#### Information provided ####

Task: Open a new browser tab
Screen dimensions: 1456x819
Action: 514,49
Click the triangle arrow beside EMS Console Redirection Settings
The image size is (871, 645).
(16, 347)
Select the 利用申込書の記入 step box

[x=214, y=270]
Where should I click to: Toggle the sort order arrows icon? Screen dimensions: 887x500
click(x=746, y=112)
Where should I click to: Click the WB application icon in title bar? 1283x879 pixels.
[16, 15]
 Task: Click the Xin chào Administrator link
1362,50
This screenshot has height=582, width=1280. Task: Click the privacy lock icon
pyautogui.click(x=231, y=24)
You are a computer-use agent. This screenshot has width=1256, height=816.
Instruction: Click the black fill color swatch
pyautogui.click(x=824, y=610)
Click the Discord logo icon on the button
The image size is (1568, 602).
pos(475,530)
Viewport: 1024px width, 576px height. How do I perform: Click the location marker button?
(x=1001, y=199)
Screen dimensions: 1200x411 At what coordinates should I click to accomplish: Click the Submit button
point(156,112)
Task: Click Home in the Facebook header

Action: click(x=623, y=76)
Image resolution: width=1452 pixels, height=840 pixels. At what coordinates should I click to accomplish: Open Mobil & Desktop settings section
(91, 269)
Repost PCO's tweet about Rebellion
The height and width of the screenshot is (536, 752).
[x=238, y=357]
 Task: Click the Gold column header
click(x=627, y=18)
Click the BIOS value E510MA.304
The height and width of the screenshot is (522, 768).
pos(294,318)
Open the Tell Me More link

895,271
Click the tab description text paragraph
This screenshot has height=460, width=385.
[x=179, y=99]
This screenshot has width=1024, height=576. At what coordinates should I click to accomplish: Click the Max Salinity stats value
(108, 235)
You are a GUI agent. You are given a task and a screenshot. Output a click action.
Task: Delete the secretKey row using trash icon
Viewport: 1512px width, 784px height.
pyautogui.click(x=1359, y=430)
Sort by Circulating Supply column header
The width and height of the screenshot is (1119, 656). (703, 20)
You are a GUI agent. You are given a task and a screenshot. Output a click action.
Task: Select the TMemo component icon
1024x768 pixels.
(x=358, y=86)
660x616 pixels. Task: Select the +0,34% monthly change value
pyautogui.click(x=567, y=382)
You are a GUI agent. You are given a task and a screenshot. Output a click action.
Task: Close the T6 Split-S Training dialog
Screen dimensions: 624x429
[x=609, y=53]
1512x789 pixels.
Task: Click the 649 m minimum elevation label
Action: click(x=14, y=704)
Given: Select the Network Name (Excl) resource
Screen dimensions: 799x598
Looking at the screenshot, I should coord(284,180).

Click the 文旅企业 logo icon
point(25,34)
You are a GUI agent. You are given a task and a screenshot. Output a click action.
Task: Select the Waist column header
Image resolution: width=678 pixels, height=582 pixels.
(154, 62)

####

Exercise instructions
Reproduce every entry above. Make each line identical to the original.

Result of the exercise
Task: Open a new browser tab
Screen dimensions: 1456x819
Action: 514,49
Click the triangle arrow beside EMS Console Redirection Settings
The image size is (871, 645).
(16, 347)
Select the 利用申込書の記入 step box

[x=214, y=270]
Where should I click to: Toggle the sort order arrows icon? Screen dimensions: 887x500
click(x=746, y=112)
Where should I click to: Click the WB application icon in title bar? 1283x879 pixels.
[16, 15]
 Task: Click the Xin chào Administrator link
1362,50
This screenshot has height=582, width=1280. Task: Click the privacy lock icon
pyautogui.click(x=231, y=24)
You are a computer-use agent. This screenshot has width=1256, height=816.
Instruction: Click the black fill color swatch
pyautogui.click(x=824, y=610)
Click the Discord logo icon on the button
The image size is (1568, 602).
pos(475,530)
Viewport: 1024px width, 576px height. How do I perform: Click the location marker button?
(x=1001, y=199)
Screen dimensions: 1200x411 At what coordinates should I click to accomplish: Click the Submit button
point(156,112)
Task: Click Home in the Facebook header

Action: click(x=623, y=76)
Image resolution: width=1452 pixels, height=840 pixels. At what coordinates should I click to accomplish: Open Mobil & Desktop settings section
(91, 269)
Repost PCO's tweet about Rebellion
The height and width of the screenshot is (536, 752).
[x=238, y=357]
 Task: Click the Gold column header
click(x=627, y=18)
Click the BIOS value E510MA.304
The height and width of the screenshot is (522, 768).
pos(294,318)
Open the Tell Me More link

895,271
Click the tab description text paragraph
This screenshot has height=460, width=385.
[x=179, y=99]
This screenshot has width=1024, height=576. At what coordinates should I click to accomplish: Click the Max Salinity stats value
(108, 235)
You are a GUI agent. You are given a task and a screenshot. Output a click action.
Task: Delete the secretKey row using trash icon
Viewport: 1512px width, 784px height.
pyautogui.click(x=1359, y=430)
Sort by Circulating Supply column header
The width and height of the screenshot is (1119, 656). (703, 20)
You are a GUI agent. You are given a task and a screenshot. Output a click action.
Task: Select the TMemo component icon
1024x768 pixels.
(x=358, y=86)
660x616 pixels. Task: Select the +0,34% monthly change value
pyautogui.click(x=567, y=382)
You are a GUI agent. You are given a task and a screenshot. Output a click action.
Task: Close the T6 Split-S Training dialog
Screen dimensions: 624x429
[x=609, y=53]
1512x789 pixels.
Task: Click the 649 m minimum elevation label
Action: click(x=14, y=704)
Given: Select the Network Name (Excl) resource
Screen dimensions: 799x598
Looking at the screenshot, I should coord(284,180).

Click the 文旅企业 logo icon
point(25,34)
You are a GUI agent. You are given a task and a screenshot. Output a click action.
Task: Select the Waist column header
Image resolution: width=678 pixels, height=582 pixels.
(154, 62)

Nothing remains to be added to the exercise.